For Kingsley, 52, who got his ticket reduced to $127.80 and his points reduced from six to four, the primary issue wasn’t the money but the points. If a person gets 12 points in a 12-month period he can lose his drivers license for one year.
“Those points could also cost you about $3,000 more in car insurance, and they’ll stay for years,” said Kingsley, adding this was the second ticket he’s ever received.
Indeed, the justice center was swarmed Monday with about 150 people who had been pulled over in a mile-long construction zone where for weeks the speed limit had been drastically reduced, from 65 mph to 35 mph.

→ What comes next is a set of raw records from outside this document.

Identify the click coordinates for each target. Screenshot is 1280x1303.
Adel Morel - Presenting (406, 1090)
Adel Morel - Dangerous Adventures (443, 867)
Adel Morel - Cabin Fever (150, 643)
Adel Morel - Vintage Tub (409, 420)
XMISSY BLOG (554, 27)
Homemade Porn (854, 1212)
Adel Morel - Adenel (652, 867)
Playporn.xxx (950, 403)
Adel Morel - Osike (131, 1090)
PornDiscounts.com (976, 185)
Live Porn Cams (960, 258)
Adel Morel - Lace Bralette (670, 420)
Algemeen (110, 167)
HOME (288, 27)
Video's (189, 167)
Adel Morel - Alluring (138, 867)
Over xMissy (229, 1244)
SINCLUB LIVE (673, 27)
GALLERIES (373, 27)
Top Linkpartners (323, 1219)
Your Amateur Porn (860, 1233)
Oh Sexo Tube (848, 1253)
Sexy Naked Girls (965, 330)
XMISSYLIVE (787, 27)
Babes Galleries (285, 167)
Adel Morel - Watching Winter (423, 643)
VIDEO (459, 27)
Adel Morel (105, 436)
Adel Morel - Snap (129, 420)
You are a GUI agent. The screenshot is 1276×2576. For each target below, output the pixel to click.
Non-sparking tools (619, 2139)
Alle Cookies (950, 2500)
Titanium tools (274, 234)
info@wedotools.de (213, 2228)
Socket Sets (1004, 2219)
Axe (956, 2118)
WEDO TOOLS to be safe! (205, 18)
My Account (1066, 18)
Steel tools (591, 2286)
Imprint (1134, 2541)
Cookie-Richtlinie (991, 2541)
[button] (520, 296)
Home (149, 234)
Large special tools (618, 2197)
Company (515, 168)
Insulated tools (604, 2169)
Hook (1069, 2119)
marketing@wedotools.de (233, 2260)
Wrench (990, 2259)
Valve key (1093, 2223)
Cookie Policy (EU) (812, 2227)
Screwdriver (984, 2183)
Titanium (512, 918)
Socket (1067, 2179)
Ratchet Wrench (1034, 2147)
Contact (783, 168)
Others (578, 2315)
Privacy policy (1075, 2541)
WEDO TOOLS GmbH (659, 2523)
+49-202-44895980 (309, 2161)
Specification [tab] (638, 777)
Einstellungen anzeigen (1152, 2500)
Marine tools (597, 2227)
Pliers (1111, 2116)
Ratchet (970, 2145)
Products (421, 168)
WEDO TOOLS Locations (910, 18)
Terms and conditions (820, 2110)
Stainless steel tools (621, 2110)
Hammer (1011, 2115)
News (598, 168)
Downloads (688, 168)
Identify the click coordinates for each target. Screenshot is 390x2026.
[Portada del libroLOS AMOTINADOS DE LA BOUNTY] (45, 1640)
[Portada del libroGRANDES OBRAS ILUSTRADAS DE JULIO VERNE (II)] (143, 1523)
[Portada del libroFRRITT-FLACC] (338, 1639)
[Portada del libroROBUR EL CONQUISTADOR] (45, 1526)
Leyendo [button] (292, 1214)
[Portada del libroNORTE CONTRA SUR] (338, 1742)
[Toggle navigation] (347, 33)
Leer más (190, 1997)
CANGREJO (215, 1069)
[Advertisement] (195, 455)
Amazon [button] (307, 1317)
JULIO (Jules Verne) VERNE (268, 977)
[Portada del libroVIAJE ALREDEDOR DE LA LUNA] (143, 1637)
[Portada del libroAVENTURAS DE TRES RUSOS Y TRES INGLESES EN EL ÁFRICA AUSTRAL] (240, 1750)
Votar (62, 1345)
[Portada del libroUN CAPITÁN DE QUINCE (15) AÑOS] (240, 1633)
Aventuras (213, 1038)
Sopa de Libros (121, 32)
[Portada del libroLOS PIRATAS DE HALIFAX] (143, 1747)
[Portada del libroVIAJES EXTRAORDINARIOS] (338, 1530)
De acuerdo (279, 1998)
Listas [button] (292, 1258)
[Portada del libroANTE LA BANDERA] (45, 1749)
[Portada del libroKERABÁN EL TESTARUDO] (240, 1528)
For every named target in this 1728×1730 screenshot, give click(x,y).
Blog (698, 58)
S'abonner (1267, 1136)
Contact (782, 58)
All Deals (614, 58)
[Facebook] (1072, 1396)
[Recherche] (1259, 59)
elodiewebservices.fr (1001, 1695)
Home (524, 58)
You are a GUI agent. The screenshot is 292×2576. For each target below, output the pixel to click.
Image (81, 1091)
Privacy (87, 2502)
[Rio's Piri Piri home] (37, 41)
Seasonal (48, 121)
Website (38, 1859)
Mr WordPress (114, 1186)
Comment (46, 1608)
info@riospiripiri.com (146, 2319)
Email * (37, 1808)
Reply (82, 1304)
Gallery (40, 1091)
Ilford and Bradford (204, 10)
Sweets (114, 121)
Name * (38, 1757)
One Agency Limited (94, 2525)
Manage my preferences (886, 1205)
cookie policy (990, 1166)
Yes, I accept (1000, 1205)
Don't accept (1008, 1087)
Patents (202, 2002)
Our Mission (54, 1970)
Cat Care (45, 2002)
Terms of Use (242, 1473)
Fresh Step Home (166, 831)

Sgt. George Dingfelder said the Colorado State Patrol issued more than 1,400 tickets from June 1 to July 25, doubling fines in the construction zone. Motorists caught driving 10 to 19 mph over the limit received $126 fines and four points on their drivers records; those driving 20 to 24 mph over the limit were handed $250 fines and six points; and those going at 25 mph or more over the limit got immediate summonses for mandatory court appearances.
“I was commuting from Avon to Summit County every day and I saw them stopping three cars at a time,” said Pam Slater, 42, of Aurora. “After watching it everyday, it felt like entrapment.”
Slater, who also got a $250 ticket, said she couldn’t see the 35 mph sign because there were three trucks blocking it.
Jim Thompson, president of Vail Resorts Development Company, said his ticket was “unfair.” Thompson got a four-point ticket for driving at 48 mph.
“It was Sunday morning and nobody was working on the highway,” he said while waiting in line.
Yocum also said he felt entrapped by the situation.
“The signage was poor,” he said.
But Dingfelder said during first few weeks of construction there were signs everywhere. When the construction zone was shortened after a few weeks, it was still posted a maximum speed of 35 mph, standard to working zones, he said.
“It was well-posted,” Dingfelder said. “If you didn’t see it, either you weren’t paying attention or you were going too fast to see it.”
Two court clerks, under direction of an Eagle County judge, offered the violators a reduction of two points on their tickets or another court date to contest it.
But Yocum, like most of the other violators, decided to pay and leave.
“I’m self-employed and I took time off work,” he said. “I’m not coming back.”